AIM OF THE TASK - Quote the records below word for word, please, from the very first line through the one that contains "Tarjetas Regalo (39, 2103)", and nothing beyond it.

Data items:
==========

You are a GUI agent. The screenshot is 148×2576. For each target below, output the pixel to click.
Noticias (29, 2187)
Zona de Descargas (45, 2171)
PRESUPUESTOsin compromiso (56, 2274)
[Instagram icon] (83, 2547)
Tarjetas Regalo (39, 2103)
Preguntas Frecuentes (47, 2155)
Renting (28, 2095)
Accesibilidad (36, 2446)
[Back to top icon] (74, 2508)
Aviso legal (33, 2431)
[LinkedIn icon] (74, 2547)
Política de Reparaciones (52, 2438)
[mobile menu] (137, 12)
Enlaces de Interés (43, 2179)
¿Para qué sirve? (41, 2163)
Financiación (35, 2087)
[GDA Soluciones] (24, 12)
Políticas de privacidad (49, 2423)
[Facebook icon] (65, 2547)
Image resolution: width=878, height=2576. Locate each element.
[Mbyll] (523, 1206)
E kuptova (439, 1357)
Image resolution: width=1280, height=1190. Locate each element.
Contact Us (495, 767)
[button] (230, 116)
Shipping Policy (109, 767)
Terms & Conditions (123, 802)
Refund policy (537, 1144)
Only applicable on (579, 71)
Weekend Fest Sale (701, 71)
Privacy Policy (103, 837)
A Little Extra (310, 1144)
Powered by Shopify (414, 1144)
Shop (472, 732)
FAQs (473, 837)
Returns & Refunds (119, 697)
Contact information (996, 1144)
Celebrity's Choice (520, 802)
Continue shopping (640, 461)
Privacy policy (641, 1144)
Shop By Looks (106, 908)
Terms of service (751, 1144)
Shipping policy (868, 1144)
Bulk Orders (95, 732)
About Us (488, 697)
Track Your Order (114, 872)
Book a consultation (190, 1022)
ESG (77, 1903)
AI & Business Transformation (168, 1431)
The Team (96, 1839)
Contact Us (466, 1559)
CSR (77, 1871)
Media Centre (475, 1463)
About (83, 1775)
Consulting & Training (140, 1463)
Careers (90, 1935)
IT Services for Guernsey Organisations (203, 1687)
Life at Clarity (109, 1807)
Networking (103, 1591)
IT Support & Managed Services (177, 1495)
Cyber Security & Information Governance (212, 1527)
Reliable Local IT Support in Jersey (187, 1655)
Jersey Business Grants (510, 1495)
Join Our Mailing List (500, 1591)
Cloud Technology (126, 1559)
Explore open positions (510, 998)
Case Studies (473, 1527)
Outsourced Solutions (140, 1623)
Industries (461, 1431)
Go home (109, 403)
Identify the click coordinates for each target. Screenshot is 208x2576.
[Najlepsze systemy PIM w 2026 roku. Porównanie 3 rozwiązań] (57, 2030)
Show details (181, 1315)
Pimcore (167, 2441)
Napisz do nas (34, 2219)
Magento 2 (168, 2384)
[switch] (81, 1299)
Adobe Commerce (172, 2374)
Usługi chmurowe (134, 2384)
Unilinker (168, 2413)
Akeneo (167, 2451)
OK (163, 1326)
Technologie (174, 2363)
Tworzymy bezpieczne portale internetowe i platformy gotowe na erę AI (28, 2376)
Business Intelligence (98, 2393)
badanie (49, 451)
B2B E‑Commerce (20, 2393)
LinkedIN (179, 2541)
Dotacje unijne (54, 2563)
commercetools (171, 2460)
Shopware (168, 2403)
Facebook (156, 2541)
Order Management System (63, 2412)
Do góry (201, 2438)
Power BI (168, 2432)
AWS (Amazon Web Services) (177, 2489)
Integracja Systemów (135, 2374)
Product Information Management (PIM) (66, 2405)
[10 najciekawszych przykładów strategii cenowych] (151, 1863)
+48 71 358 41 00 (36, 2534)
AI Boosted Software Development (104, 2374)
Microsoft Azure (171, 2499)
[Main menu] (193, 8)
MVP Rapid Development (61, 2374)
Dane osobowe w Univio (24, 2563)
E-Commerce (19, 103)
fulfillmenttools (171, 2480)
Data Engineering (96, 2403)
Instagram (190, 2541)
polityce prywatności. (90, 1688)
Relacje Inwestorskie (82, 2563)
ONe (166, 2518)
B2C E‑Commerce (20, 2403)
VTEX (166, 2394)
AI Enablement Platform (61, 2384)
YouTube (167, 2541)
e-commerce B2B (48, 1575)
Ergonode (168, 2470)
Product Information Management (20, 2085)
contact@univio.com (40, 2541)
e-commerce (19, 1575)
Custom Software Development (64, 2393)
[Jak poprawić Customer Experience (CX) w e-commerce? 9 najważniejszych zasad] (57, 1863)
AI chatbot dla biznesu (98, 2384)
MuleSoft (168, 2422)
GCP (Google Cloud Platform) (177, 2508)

==========

ANSWER BELOW -
You are a GUI agent. The screenshot is 148×2576. For each target below, output the pixel to click.
Noticias (29, 2187)
Zona de Descargas (45, 2171)
PRESUPUESTOsin compromiso (56, 2274)
[Instagram icon] (83, 2547)
Tarjetas Regalo (39, 2103)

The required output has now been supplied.